#### TEXTO DE ESTUDO
<<<<
Quase nove anos de conflito na Síria roubaram a infância de meninos e meninas e os sujeitaram a “violações incessantes de seus direitos”, incluindo assassinato, mutilações, deslocamento, recrutamento forçado, tortura, estupro e escravidão sexual.
As conclusões estão no último relatório da Comissão de Inquérito da ONU sobre a Síria, divulgado nesta quinta-feira (16).
“Estou chocado com o flagrante desrespeito pelas leis da guerra e pela Convenção dos Direitos da Criança por todas as partes envolvidas no conflito”, afirmou o presidente da Comissão, o brasileiro Paulo Sérgio Pinheiro.
“Enquanto o governo da Síria é o principal responsável pela proteção de meninos e meninas no país, todos os atores desse conflito devem fazer mais para proteger as crianças e preservar as futuras gerações.”
Sonhos apagados
A Comissão de três membros foi nomeada pelo Conselho de Direitos Humanos da ONU para investigar e registrar todas as violações do direito internacional relacionadas ao conflito sírio, que começou em março de 2011.
Seu último relatório é intitulado: “Eles apagaram os sonhos dos meus filhos” — uma citação tirada de uma entrevista de 2012 com uma mulher mencionando os ataques à sua aldeia em Idlib.
O estudo baseia-se em aproximadamente 5.000 entrevistas realizadas entre setembro de 2011 e outubro de 2019 com crianças sírias, mas também testemunhas, sobreviventes, parentes de sobreviventes, médicos, desertores, membros de grupos armados, profissionais de saúde, advogados e outras comunidades afetadas.
A Comissão disse que o uso de munições de fragmentação, as chamadas bombas termobáricas, e armas químicas por forças pró-governo causou dezenas de vítimas infantis.
Além disso, as experiências das crianças no conflito diferenciam-se de acordo com seu gênero.
Mulheres e meninas mais afetadas
Mulheres e meninas são “desproporcionalmente afetadas” pela violência sexual, e a ameaça de estupro levou a restrições em seus movimentos. As meninas foram confinadas em suas casas, removidas da escola ou enfrentaram obstáculos para acessar os serviços de saúde.
>>>>
#### OBJETIVO DO EXERCÍCIO
Transcreva, do texto acima sobre as crianças na Síria, o trecho compreendido entre "A Comissão disse" e "com seu gênero.", inclusive.

#### LISTAGEM FORNECIDA
<<<<
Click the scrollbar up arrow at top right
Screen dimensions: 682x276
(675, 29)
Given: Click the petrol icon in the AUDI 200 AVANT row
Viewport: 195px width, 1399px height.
>>>>
#### EXERCÍCIO RESOLVIDO
A Comissão disse que o uso de munições de fragmentação, as chamadas bombas termobáricas, e armas químicas por forças pró-governo causou dezenas de vítimas infantis.
Além disso, as experiências das crianças no conflito diferenciam-se de acordo com seu gênero.